According to the threat modeling text below, what measures would criminals gaining unauthorized access to your computer through the Internet require you to take?

* TEXT PROVIDED:
__________

Advanced persistent threat definition

Advanced persistent threat definition

DEFINITION of ‘Threat Modeling’

In terms of computer security, threat modeling is evaluating what needs to be protected, from whom, the likelihood of an attack and the consequences of inadequate protection, then determining what steps you are willing to take to achieve sufficient protection. Threat modeling accounts for the fact that there are numerous different security risks inherent in using computers, and the risks can vary by user and by organization. As a result, there are many different security measures that individuals and organizations may need to implement, or that may not be worth implementing given their limited resources, depending on the specific threats they face.

BREAKING DOWN ‘Threat Modeling’

To understand threat modeling, think about your personal computer. What do you need to protect? You don’t want an intruder to gain access to the sensitive personal information such as your passwords, tax returns, and emails. You also wouldn’t want someone to steal the computer itself. To evaluate your risk, you would identify what sensitive data is stored on your computer, who has access to your computer and how you are currently protecting your files and your device. Next, you would consider who might want these things: perhaps criminal hackers and burglars. Who else do you need to protect your device and your information from? Maybe an ex-spouse who has ill will toward you or others who live in your household, such as your children.

If the wrong person accessed or stole your computer or your files, what could they do with it that would harm you? Criminal hackers would not only be able to potentially steal your identity with the information on your computer but also make your life difficult by taking away your access to all your files unless you had them backed up securely.

How you decide to defend yourself depends on how strong your potential attackers are and how much risk they pose. If your child is two years old, your computer might be at risk of getting knocked on the floor or having the keyboard damaged by spilled liquids, and your files might be at risk of accidental deletion. Keeping your computer in a locked room or locked cabinet might be sufficient to protect against that risk. Criminals gaining unauthorized access to your computer through the Internet are a much bigger threat that will require you to take measures like installing antivirus and firewall software.

__________

* MATERIAL PROVIDED:

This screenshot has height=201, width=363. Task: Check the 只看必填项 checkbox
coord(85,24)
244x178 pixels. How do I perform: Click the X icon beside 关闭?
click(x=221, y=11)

__________

* ANSWER: Installing antivirus and firewall software.